*Tarefa atribuída 1*
De acordo com o texto, quem era o grande totem dos poetas do Apocalipse?
*Tarefa atribuída 2*
Extraia do texto, sem qualquer alteração, o trecho que começa nas palavras "A Liga Extraordinária, Promethea" e termina logo após as palavras "das últimas décadas.".
*Tarefa atribuída 3*
Indique se cada afirmação abaixo está de acordo com o texto, respondendo sim ou não e citando literalmente as palavras do texto que decidem a questão.
(a) Os poetas do Apocalipse falavam sobre a natureza.
(b) Com "apocalipse", os poetas queriam dizer a destruição do mundo.
(c) Henry Treece é citado como alguém que o movimento teria incluído.

*Texto fornecido*
/---

A Liga Extraordinária, Promethea e o bem-vindo apocalipse feminino

Promethea

Este artigo contém spoilers de histórias publicadas ao longo das últimas décadas.

“Sinto-me muito ligado à escola dos poetas do Apocalipse, que estão completamente esquecidos hoje em dia e, de fato, ninguém consegue entender porque eram chamados de poetas do Apocalipse quando tudo o que eles falavam era sobre a natureza: passarinhos num galho, flores… O grande totem dos poetas do Apocalipse era Dylan Thomas. O movimento teria incluído pessoas como Henry Treece e vários outros nomes esquecidos. Mas o que eles eram, o que eles queriam dizer com “apocalipse” era simplesmente a revelação. E aquela coisa de que o mundo estava meio que prenhe de revelação se você era alguém que vinha equipado com o jeito certo de olhar e o jeito certo de interpretar ou, se preferir, decifrar… No momento, sinto que, felizmente, em algumas das coisas que estou fazendo, posso estar empregando métodos, ferramentas mentais, modos de ver as coisas, que realmente podem ser usadas nesses tempos turbulentos. Esse é o plano.”

\---

*Dados extraídos*
/---

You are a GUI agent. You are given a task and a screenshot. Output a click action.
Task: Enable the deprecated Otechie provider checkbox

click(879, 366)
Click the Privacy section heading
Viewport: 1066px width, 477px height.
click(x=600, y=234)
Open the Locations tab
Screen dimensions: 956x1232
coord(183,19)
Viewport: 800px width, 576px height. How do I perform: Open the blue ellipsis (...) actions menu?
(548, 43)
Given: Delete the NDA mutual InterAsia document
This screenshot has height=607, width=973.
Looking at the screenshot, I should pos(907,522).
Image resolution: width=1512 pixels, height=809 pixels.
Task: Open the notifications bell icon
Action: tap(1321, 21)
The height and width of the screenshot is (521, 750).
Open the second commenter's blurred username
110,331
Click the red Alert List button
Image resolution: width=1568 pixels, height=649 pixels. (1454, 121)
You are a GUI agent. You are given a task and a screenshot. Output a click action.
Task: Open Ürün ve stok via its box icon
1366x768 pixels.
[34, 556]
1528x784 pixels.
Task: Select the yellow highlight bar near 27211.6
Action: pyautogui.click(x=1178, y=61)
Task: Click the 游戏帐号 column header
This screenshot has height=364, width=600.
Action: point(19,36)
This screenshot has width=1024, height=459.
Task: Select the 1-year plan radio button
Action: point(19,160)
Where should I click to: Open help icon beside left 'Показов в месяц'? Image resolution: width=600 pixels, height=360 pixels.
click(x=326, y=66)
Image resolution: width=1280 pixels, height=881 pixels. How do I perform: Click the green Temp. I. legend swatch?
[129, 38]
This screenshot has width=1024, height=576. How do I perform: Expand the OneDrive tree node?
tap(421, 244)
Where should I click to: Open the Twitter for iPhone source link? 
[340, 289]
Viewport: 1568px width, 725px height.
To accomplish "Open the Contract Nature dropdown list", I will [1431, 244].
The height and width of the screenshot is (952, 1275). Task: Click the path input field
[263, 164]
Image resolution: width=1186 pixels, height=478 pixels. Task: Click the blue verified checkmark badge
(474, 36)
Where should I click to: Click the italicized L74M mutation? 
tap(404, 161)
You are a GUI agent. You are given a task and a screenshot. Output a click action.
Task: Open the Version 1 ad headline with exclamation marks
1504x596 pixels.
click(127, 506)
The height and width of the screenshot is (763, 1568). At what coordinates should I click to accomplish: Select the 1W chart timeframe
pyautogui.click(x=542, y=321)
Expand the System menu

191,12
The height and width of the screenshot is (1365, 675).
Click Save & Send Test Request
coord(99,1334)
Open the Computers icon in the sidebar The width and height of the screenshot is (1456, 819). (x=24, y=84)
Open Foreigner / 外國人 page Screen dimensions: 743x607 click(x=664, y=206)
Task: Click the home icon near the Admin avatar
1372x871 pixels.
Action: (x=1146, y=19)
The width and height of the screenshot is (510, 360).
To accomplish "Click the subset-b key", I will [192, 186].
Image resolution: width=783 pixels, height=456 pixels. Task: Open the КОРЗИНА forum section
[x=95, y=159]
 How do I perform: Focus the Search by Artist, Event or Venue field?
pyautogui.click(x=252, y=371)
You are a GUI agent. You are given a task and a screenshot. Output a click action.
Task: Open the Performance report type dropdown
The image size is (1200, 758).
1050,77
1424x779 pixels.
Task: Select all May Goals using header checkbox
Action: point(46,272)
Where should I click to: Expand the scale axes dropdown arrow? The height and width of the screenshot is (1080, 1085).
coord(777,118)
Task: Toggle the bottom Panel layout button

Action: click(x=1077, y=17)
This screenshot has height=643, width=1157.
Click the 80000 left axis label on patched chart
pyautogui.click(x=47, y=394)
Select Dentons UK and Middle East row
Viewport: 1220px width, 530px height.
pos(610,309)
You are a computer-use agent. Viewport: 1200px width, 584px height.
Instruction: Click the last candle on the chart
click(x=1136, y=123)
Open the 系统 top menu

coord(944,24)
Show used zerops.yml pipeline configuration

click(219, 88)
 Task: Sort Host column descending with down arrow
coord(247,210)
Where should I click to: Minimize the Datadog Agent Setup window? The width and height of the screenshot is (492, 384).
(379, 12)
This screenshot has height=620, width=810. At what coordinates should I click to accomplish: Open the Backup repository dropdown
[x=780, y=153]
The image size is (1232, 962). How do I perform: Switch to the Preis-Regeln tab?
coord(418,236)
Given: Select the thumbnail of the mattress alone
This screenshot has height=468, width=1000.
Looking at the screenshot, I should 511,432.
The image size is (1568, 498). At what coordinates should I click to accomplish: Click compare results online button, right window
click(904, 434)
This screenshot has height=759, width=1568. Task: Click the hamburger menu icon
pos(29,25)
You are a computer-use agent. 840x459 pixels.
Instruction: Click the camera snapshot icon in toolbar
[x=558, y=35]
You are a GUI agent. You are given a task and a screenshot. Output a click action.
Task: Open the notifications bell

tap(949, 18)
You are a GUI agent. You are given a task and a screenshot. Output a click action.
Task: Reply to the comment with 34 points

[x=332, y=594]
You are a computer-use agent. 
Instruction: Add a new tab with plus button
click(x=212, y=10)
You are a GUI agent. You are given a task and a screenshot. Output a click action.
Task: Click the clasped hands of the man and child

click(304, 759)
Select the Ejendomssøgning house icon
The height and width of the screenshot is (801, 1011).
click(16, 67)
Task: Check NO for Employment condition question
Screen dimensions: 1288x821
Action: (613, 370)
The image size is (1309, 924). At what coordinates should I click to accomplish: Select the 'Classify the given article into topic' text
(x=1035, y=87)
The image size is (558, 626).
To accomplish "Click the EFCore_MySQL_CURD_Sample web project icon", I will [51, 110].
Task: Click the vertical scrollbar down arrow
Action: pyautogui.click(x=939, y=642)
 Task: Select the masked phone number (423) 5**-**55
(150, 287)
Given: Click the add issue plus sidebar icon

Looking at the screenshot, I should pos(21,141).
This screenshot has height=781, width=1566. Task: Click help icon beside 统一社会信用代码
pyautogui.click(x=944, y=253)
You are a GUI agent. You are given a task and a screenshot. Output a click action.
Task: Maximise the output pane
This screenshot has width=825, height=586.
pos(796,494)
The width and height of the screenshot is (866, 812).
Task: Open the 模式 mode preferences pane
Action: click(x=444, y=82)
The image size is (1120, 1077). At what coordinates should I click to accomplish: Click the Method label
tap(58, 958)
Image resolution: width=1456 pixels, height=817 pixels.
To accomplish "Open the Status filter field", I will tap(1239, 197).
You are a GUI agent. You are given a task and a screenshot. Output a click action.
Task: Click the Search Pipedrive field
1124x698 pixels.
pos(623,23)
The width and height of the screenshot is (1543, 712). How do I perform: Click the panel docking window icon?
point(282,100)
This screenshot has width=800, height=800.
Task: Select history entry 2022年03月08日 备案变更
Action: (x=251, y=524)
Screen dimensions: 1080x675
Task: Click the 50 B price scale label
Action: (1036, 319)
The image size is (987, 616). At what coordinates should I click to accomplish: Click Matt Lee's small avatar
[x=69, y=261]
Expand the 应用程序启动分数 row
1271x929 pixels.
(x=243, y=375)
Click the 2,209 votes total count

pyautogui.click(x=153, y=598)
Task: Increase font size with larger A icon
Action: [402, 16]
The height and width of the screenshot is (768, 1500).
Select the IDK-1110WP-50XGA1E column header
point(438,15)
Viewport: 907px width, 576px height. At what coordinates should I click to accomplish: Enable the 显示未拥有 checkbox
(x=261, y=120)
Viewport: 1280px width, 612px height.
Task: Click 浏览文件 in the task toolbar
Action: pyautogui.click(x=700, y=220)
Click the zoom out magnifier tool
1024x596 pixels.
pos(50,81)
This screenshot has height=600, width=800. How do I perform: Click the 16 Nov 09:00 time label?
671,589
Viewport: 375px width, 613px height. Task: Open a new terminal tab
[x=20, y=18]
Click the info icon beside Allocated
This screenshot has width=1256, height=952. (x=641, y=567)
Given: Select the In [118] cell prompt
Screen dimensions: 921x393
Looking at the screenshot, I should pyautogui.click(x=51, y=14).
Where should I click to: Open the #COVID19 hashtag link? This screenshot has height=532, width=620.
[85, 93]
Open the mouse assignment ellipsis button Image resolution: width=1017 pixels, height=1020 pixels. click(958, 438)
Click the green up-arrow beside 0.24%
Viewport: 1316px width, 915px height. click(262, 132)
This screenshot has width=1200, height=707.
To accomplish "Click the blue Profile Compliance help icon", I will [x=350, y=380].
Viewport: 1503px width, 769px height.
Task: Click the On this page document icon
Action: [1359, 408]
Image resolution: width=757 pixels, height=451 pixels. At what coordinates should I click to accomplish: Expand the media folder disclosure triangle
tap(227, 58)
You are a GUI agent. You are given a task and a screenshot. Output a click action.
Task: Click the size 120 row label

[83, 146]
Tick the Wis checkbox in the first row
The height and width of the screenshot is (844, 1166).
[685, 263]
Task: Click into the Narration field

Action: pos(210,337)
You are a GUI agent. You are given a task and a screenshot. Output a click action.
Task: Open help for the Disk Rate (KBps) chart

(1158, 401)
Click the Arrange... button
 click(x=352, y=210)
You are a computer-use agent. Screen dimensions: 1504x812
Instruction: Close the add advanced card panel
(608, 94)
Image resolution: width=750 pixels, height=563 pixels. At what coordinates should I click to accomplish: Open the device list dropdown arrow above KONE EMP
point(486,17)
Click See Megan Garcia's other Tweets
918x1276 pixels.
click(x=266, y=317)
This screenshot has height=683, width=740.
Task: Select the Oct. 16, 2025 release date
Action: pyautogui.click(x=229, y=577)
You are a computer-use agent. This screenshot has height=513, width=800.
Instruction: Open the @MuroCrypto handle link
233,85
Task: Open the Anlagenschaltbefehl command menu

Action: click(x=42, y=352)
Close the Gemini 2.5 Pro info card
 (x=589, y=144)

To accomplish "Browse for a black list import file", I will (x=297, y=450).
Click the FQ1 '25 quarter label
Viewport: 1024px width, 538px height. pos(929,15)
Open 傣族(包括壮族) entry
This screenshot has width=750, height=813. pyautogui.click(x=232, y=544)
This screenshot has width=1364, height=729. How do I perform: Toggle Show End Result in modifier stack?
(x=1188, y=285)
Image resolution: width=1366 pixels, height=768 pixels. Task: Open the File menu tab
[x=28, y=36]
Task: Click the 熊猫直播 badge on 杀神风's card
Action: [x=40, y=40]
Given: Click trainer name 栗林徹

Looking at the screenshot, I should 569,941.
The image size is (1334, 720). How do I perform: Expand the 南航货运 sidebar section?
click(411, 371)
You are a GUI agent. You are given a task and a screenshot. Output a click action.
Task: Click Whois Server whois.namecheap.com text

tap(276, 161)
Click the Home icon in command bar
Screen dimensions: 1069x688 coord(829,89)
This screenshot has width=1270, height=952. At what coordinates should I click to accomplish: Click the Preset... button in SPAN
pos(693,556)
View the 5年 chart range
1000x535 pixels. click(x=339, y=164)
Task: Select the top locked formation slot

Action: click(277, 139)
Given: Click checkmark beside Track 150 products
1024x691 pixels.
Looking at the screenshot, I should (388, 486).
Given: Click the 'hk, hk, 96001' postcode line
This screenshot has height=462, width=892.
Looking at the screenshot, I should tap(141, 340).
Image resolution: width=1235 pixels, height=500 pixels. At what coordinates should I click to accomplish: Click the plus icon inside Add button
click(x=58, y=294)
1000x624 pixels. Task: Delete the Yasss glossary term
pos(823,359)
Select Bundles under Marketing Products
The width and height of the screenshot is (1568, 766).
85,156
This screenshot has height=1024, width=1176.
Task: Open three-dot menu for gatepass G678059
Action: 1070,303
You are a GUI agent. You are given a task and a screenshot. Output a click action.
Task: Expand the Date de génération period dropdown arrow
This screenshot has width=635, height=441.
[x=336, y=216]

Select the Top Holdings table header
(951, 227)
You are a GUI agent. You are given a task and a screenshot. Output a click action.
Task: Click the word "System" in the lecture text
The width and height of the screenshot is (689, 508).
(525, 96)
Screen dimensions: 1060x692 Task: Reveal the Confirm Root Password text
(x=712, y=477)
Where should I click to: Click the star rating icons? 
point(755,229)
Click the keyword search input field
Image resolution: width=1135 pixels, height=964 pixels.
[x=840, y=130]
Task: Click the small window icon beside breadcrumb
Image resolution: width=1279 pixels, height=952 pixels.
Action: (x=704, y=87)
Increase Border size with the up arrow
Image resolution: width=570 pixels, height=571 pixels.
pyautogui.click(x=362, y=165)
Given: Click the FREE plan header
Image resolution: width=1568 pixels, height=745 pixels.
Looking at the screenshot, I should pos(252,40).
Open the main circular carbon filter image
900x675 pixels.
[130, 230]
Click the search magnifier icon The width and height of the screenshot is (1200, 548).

\---

*Solução do problema 1*
Dylan Thomas.

*Solução do problema 2*
A Liga Extraordinária, Promethea e o bem-vindo apocalipse feminino

Promethea

Este artigo contém spoilers de histórias publicadas ao longo das últimas décadas.

*Solução do problema 3*
(a) Sim: "tudo o que eles falavam era sobre a natureza".
(b) Não: "o que eles queriam dizer com “apocalipse” era simplesmente a revelação".
(c) Sim: "O movimento teria incluído pessoas como Henry Treece".